● Task
Keep the images out while you retype all of the data exactly.

•••••

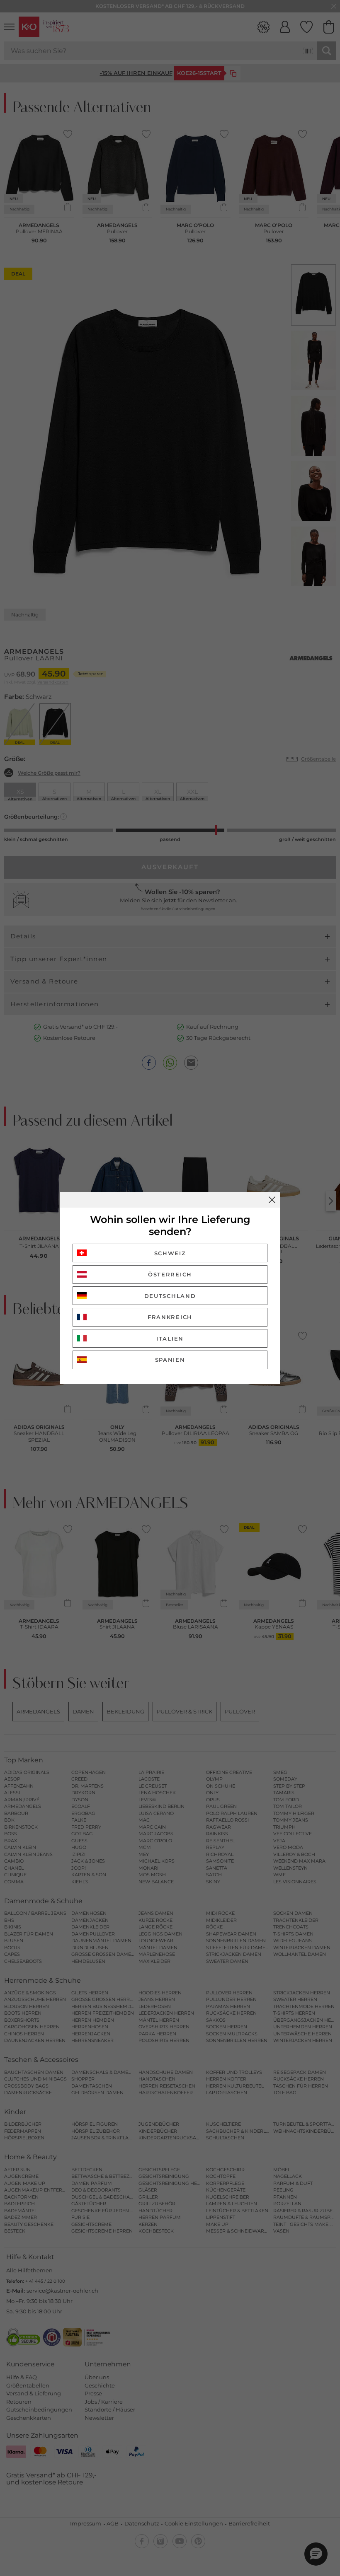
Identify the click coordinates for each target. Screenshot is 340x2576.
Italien (170, 1338)
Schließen (272, 1200)
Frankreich (170, 1317)
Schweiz (170, 1253)
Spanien (170, 1359)
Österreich (170, 1274)
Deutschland (170, 1296)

•••••

● Exercise solution
Identify the click coordinates for each target. Screenshot is 340x2576.
Italien (170, 1338)
Schließen (272, 1200)
Frankreich (170, 1317)
Schweiz (170, 1253)
Spanien (170, 1359)
Österreich (170, 1274)
Deutschland (170, 1296)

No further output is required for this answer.